La historia del Ratoncito Pérez

¿A quién no le hizo ilusión alguna vez la llegada del Ratón Pérez al perder un diente?. Es una linda tradición llena de magia para los niños, con el ritual de colocar el diente bajo la almohada.

Este cuento se inventó con el fin de mitigar el trauma y el dolor produce la caída de un diente. A este personaje no solo se le conoce como Ratón Peréz, sino que también se le conoce por el Hada de los Dientes. Estos transforman el diente caído en un obsequio.


¿De donde viene la tradición?

Fue creado por el jesuita Luis Coloma cuando el joven rey alfonso XIII perdió un diente a los 8 años. Para calmarlo, imaginó un cuento con dicho personaje que vivía dentro de una lata de galletas en una confitería de Madrid.

Desde entonces la leyenda fue creciendo y extendiéndose en un personaje popular tanto en España como en Latinoamérica.


¿Cual es el objetivo?

1. Distraer la atención del niño de las molestias que suponen.
2. Tratar de explicar un cambio natural mediante una historia mágica.
3. Compensar el trauma de pérdida de una parte del cuerpo.
4. Evitar la precaución del niño por la burlas que puedan sufrir de otros niños e incluso adultos.

Sea cual fuere la tradición de cada casa, la magia se asoma en el portal de la sonrisa traviesa de un niño sin sus dientes de leche.


La historia del Ratoncito Pérez.

Esta es la historia de Pepito Pérez el ratón de los dientes. El vivía con su familia en la pared de un edificio, su casa no era muy grande sino más bien era un pequeño agujero, pero igual era bastante cómodo. Su familia no tenía mucho dinero, pero se querían y no le faltaba la comida. Ellos vivían arriba de una panadería y por las noche Pepito Pérez y su papá la visitaban para buscar alimentos.

Un día Pepito Perez escuchó un gran alboroto en la casa de arriba de su casa. Como era un ratón muy curioso trepó por las cañerías. Cuando llegó se sorprendió de los aparatos raros que vio, flores, cuadros, sillones y computadoras. Parecía que tenía nuevos vecinos que.

Al día siguiente Pepito Pérez volvió a subir a ver quiénes eran, porque tenía curiosidad de saber que era todo eso y para que se usaba. Así que descubrió en el piso de arriba una clínica dental. Cuando comprendió para qué servía todo eso, Pepito Pérez se entusiasmó y pensó:

El Ratón de los Dientes…

Fue así que empezó a subir todos los días a estudiar todo lo que hacía el doctor. Aprendió muchas cosas y además anotaba lo importante en una pequeña libreta.

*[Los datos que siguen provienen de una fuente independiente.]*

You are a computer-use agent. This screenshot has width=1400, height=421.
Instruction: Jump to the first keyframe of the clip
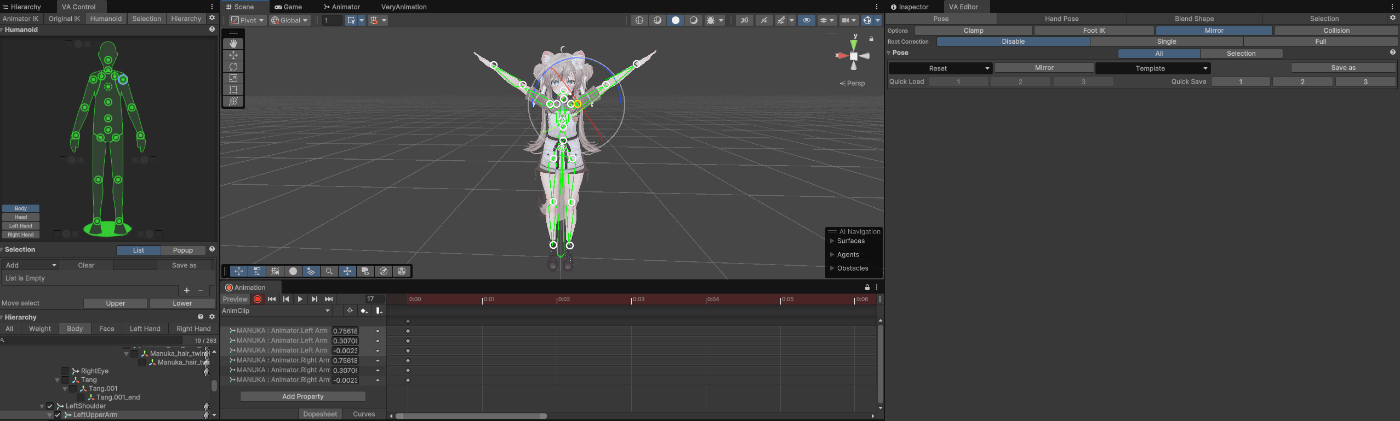tap(271, 299)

Era muy buen estudiante y sabía que tenía que practicar, así que cada noche después de estudiar en la clínica dental, practicaba con su familia lo que había aprendido. A su madre le dejó los dientes limpios, a su padre le curó de un dolor de muela, a su hermanita le sacó un pedazo de queso.

Así fue que el ratoncito Peréz ayudando y curando los problemas de los dientes se fue haciendo famoso. Se hizo tan famoso que venían ratones de otras ciudades para que los curara. Así fue que se conoció como el Ratón de los Dientes.

El ratoncito Pérez quería ayudar a los ratones sin dientes, pero no sabía cómo. Entonces pensó, cada vez que el tenía una duda subía a la clínica dental a mirar. Así fue que observó cómo el doctor le ponía dientes a los ancianos.

Entonces dijo:

Interesante, esa es la solución. Tengo que conseguir dientes

Pasaban los días y no encontraba la solución, los dientes que tenía el doctor los hacía una fabrica y eran muy grandes. Pero un día, en la clínica fue un niño con su mamá, este tenía un dientes de leche y debajo de el crecía otro más fuerte y grande.

Entonces pensó:

“El niño no necesitará más el diente. Iré a su casa y se lo compraré“.

Así fue como lo siguió hasta su casa. Día a día lo iba a visitar para ver si se le había caído el diente. Una semana más tarde sucedió, el diente de leche se desprendió, entonces el ratón Peréz esperó a que todos se durmieran y entró en la habitación del niño.

El niño había dejado el diente debajo de la almohada porque se había quedado dormido mirándolo. Entonces el ratoncito Pérez le dejó un regalo bonito como pago por el diente.

A la mañana siguiente el niño buscó el diente y para su sorpresa encontró un regalo. Así que pronto fue a contárselo a sus amiguitos.

Fue así que a partir de ese día, todos los niños dejaron sus dientes de leche debajo de la almohada para que el ratoncito Pérez lo pase a buscar y les deje a cambio un bonito regalo.